Reusing a model trained on one task to accelerate learning on another.
Transfer learning is a machine learning paradigm in which knowledge acquired while solving one problem is deliberately applied to a different but related problem. Rather than training a model from scratch, a practitioner begins with a model already trained on a large dataset — often called a foundation or pre-trained model — and adapts it to a new target task. This approach is especially valuable when the target task has limited labeled data, since the pre-trained model has already learned general-purpose representations, such as edges and textures in images or syntactic patterns in text, that transfer usefully across domains.

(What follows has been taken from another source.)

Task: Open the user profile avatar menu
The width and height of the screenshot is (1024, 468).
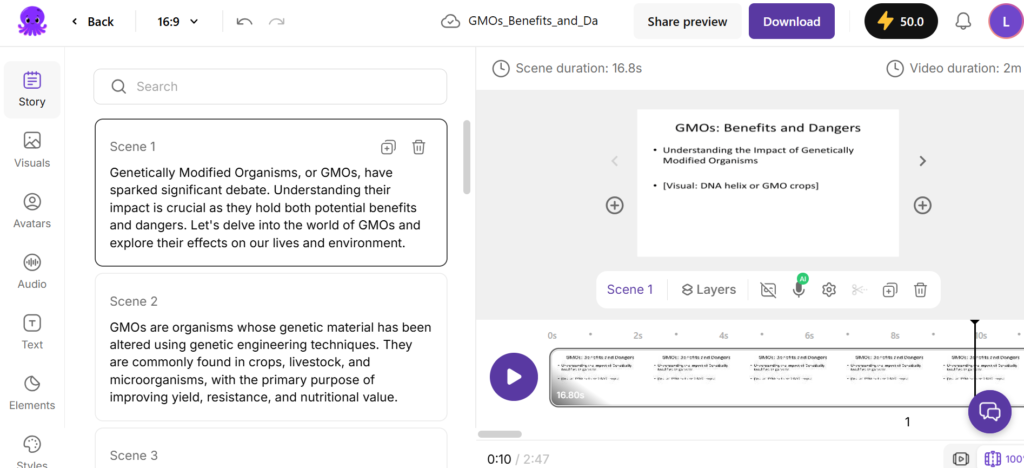Action: (x=1005, y=21)
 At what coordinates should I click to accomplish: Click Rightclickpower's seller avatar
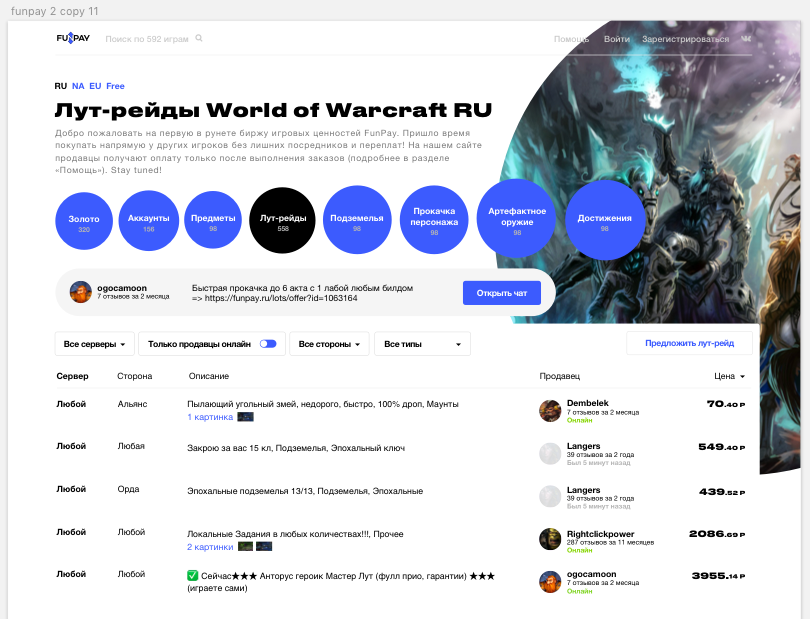point(549,539)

In practice, transfer learning typically takes one of two forms: feature extraction or fine-tuning. In feature extraction, the pre-trained model's weights are frozen and its internal representations are used as fixed inputs to a new, smaller model trained on the target task. In fine-tuning, the pre-trained weights serve as an initialization point, and some or all layers are updated through continued training on the target dataset. Fine-tuning tends to yield better performance when sufficient target data is available, while feature extraction is preferred when data is scarce or computational resources are limited. The choice of which layers to freeze or update often depends on how similar the source and target domains are.
Transfer learning became central to modern deep learning after researchers demonstrated that convolutional neural networks trained on ImageNet could be repurposed for a wide range of vision tasks with minimal additional training. The paradigm later transformed natural language processing with the introduction of large pre-trained language models such as BERT and GPT, which could be fine-tuned on downstream tasks like sentiment analysis, question answering, and named entity recognition with remarkable efficiency.

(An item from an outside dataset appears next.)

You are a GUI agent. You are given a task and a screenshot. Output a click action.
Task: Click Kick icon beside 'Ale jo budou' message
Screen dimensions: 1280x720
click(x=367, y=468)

The practical impact of transfer learning is difficult to overstate. It dramatically lowers the data and compute requirements for building high-performing models, democratizing access to state-of-the-art AI capabilities. Organizations without the resources to train billion-parameter models from scratch can still achieve competitive results by fine-tuning publicly available pre-trained models. This has accelerated progress across virtually every applied domain of machine learning, from medical imaging to robotics to code generation.